On appeal, the Fifth Circuit vacated the class certification order, in part because the district court failed to ensure that those other experts’ opinions fully satisfied the Daubert standard that governs the admissibility of expert evidence. In joining multiple other appellate courts that have embraced a full Daubert inquiry at class certification, the Fifth Circuit relied on Supreme Court precedent requiring plaintiffs to submit “evidentiary proof” that their claims satisfy Rule 23 and courts to conduct a “rigorous analysis” of such proof. Applying this framework, the Fifth Circuit reasoned that, although the district court excluded the opinions of one expert, its analysis did not apply Daubert with “full force.” According to the Court of Appeals, this diluted approach to Daubert was reflected by the district court’s own statement expressing doubt whether a full Daubert analysis applied at class certification.
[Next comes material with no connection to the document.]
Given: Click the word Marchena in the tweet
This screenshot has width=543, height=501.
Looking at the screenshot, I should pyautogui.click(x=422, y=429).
In addition, the lower court essentially excused a significant shortcoming of one of the experts (who opined about chemical contamination without addressing background levels) on the ground that the case was at class certification, not summary judgment or trial. As such, the court concluded that the district court was less searching at the class certification stage than it would have been outside of the class certification stage, which was an abuse of discretion. Accordingly, the court vacated the class certification order.
Drake v. Toyota Motor Corp., No. 2:20-cv-01421-SB-PLA, 2020 WL 7040125 (C.D. Cal. Nov. 23, 2020)
Judge Stanley Blumenfeld Jr. of the U.S. District Court for the Central District of California dismissed a putative nationwide class claims brought by residents of California and Illinois for lack of standing. The plaintiffs alleged that the steering wheels of cars manufactured by the defendants were defective and asserted claims under the federal Magnuson-Moss Warranty Act (MMWA), state warranty laws and for unjust enrichment. The court granted the defendants’ motion to dismiss the nationwide class claims, reasoning that the named plaintiffs lacked standing to assert claims under the laws of states where the plaintiffs themselves did not reside. In so reasoning, the court explained that a defendant does not have to wait until the class certification stage to challenge a named plaintiff’s standing to bring claims on behalf of absent class members under the laws of those individuals’ home states. The court further explained that the plaintiffs had not pled any cognizable injuries arising under the laws of states other than California and Illinois and could not seek redress under such laws. Finally, the court held that the plaintiffs could not proceed with nationwide class claims under the MMWA because those claims are derivative of state warranty claims that the plaintiffs lack standing to bring. Accordingly, the court dismissed the nationwide class claims.